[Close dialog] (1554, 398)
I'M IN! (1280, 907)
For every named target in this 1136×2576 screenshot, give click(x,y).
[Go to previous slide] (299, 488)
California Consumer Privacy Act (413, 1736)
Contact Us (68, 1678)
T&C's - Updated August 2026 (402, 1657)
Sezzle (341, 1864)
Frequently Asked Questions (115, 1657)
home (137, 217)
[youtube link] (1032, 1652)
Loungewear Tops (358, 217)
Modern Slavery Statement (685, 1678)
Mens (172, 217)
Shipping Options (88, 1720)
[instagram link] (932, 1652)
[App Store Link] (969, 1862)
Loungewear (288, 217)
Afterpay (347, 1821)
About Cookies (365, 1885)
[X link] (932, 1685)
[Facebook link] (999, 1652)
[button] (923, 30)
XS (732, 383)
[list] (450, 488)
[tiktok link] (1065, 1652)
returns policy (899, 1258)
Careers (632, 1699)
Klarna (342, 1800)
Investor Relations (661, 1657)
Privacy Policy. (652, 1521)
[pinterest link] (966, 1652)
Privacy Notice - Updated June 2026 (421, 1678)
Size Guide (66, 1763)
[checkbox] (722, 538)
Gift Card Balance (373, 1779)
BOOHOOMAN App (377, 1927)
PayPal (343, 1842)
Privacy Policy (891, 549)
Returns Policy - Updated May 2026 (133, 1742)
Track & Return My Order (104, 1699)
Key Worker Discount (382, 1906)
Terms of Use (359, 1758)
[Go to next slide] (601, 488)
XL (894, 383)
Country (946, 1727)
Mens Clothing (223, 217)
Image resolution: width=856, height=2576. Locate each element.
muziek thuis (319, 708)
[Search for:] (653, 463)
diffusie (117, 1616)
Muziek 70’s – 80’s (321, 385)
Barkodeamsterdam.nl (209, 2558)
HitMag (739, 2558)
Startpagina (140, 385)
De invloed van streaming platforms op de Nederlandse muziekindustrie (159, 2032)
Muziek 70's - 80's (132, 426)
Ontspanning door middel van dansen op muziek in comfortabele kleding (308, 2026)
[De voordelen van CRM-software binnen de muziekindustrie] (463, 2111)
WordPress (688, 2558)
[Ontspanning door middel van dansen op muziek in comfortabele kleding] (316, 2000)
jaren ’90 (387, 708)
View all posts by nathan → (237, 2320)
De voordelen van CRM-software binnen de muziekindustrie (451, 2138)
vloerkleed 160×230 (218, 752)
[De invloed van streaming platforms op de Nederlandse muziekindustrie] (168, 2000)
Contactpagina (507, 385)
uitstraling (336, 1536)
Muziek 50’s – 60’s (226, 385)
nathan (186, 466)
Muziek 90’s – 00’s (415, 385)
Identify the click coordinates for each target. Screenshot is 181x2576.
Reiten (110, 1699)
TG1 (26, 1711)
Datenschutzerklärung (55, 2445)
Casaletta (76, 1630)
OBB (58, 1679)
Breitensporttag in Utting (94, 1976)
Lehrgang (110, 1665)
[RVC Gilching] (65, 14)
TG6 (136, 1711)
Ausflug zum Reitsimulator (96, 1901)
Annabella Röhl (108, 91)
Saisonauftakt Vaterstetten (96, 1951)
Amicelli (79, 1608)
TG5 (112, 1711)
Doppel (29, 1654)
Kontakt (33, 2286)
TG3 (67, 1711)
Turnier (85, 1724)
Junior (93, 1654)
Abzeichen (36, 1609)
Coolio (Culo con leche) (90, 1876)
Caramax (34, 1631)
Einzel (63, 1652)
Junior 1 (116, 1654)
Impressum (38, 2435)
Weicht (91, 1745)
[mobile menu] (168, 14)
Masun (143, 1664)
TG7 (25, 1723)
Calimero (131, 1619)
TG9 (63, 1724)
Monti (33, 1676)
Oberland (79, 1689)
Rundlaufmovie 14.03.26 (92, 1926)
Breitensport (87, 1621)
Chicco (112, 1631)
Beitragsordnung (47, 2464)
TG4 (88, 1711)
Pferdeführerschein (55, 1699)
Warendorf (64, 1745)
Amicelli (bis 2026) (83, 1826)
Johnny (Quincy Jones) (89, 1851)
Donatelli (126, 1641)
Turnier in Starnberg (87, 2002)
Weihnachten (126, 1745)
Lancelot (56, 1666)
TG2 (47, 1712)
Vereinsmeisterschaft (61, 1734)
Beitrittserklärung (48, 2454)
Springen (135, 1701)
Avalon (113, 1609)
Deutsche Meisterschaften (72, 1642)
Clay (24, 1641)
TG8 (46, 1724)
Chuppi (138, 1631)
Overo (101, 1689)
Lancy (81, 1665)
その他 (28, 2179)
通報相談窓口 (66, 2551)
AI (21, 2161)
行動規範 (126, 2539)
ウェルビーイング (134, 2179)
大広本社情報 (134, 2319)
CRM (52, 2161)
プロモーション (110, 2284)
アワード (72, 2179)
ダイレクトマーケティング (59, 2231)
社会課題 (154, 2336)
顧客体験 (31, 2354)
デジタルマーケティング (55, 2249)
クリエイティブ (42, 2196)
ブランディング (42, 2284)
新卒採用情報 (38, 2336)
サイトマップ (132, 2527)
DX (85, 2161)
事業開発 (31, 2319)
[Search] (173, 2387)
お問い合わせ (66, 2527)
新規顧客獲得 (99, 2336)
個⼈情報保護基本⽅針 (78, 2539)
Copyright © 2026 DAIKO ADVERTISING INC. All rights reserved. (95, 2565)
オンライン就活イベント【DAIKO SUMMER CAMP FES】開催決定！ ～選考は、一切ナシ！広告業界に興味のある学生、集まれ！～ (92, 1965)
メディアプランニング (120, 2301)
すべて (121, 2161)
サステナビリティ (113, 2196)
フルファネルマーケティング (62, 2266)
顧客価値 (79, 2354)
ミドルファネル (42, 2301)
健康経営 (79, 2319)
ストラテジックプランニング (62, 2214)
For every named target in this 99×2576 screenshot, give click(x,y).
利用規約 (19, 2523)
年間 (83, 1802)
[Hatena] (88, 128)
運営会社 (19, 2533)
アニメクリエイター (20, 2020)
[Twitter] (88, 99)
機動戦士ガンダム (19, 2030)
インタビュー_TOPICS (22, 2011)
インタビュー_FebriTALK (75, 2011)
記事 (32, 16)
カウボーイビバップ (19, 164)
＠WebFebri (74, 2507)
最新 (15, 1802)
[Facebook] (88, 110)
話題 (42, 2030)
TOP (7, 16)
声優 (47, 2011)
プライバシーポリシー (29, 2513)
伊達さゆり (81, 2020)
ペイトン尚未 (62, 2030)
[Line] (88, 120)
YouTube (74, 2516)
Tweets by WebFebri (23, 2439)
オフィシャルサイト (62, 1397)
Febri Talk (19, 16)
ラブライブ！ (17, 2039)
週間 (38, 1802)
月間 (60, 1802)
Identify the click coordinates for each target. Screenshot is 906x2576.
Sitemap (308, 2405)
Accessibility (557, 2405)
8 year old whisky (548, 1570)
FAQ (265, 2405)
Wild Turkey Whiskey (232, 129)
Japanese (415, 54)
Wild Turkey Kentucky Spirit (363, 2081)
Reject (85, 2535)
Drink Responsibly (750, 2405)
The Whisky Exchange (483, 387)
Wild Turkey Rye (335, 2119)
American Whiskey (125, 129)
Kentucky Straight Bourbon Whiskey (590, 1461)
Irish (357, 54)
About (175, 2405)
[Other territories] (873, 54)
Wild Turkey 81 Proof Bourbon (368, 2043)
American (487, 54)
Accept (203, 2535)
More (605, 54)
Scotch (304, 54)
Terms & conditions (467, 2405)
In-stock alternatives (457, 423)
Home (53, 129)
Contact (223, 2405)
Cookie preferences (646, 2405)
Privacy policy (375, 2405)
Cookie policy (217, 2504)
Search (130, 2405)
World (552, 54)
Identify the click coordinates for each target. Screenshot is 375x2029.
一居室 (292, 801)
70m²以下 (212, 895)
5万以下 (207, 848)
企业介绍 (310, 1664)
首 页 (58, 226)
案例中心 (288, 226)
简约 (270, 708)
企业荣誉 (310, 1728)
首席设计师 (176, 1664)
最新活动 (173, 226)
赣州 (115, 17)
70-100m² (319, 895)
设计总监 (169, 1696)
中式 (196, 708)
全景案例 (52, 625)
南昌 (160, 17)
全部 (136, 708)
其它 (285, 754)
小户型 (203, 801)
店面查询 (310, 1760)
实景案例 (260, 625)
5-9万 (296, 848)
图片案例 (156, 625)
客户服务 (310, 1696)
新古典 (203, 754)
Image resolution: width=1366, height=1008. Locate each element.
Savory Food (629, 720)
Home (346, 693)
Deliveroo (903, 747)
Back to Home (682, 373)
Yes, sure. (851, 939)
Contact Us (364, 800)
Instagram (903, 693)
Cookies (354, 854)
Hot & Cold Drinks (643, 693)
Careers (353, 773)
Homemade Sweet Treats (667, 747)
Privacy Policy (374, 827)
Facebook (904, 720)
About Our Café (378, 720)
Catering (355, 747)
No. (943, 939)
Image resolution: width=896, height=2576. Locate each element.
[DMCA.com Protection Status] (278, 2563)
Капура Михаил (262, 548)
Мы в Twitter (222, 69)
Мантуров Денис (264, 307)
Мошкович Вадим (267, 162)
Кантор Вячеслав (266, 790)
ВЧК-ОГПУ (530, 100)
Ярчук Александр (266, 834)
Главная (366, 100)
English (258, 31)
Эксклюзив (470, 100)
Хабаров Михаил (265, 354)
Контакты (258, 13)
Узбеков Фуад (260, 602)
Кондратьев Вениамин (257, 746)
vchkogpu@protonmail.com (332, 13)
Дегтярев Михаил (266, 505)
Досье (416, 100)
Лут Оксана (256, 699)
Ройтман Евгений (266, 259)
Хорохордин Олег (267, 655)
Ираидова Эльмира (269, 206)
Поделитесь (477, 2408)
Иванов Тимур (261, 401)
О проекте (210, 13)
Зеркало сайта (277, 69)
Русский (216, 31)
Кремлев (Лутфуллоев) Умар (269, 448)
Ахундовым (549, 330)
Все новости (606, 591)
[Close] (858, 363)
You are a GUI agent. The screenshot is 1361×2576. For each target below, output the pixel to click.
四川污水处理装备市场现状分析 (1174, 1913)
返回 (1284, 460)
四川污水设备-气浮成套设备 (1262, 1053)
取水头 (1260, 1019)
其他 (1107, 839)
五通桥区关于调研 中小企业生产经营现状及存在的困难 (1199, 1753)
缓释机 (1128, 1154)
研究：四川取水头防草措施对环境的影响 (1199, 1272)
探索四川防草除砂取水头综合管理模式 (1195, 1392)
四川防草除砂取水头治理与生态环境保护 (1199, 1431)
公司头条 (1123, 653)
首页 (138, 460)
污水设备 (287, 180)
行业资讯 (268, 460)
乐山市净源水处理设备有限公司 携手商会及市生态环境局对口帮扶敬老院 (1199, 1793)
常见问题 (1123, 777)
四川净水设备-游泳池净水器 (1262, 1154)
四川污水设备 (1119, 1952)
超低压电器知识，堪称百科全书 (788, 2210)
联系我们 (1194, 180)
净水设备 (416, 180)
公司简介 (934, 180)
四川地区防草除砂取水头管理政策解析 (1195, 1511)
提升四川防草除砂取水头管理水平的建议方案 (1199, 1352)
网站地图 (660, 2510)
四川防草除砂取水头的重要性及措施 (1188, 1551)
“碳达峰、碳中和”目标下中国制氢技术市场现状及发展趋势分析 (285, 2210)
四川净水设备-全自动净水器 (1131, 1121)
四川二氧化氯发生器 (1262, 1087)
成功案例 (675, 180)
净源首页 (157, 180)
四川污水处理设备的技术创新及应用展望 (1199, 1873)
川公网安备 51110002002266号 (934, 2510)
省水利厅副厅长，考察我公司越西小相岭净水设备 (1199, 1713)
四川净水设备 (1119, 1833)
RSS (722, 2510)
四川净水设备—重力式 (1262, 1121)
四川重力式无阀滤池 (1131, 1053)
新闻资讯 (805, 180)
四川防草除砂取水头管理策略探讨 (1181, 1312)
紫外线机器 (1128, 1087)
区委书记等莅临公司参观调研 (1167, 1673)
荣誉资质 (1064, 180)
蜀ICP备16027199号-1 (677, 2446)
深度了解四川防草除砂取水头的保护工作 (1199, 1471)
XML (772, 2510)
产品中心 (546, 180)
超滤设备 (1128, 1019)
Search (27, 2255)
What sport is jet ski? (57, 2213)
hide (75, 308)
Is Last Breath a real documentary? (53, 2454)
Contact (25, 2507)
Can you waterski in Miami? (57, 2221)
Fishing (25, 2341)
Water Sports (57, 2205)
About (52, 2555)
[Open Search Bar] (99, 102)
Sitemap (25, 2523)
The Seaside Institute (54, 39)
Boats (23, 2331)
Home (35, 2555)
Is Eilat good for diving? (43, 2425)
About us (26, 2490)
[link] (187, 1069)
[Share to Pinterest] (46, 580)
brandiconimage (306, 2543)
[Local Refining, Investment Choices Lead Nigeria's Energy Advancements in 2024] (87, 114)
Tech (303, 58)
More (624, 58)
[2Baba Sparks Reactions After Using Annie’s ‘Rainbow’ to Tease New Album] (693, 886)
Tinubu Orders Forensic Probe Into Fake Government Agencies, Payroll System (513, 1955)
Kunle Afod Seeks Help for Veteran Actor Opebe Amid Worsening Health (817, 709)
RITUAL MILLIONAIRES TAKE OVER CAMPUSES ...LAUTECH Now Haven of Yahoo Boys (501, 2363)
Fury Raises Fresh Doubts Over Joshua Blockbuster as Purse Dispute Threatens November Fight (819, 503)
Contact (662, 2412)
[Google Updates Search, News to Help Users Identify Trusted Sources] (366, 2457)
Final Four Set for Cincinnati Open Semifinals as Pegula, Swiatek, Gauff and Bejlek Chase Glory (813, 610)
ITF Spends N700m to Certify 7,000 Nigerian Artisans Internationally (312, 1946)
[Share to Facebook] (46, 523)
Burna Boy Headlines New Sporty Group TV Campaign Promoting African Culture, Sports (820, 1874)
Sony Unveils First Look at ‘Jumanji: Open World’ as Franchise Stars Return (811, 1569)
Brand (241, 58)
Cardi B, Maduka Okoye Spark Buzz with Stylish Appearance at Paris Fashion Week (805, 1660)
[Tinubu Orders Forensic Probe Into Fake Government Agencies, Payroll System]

* _WHAT NEEDS TO BE DONE_
Send back an exact copy of only the lines from the line with "brandiconimage (306, 2543)" up to and including the line with "[2Baba Sparks Reactions" in the data above.

* _TASK RESPONSE_
brandiconimage (306, 2543)
[Local Refining, Investment Choices Lead Nigeria's Energy Advancements in 2024] (87, 114)
Tech (303, 58)
More (624, 58)
[2Baba Sparks Reactions After Using Annie’s ‘Rainbow’ to Tease New Album] (693, 886)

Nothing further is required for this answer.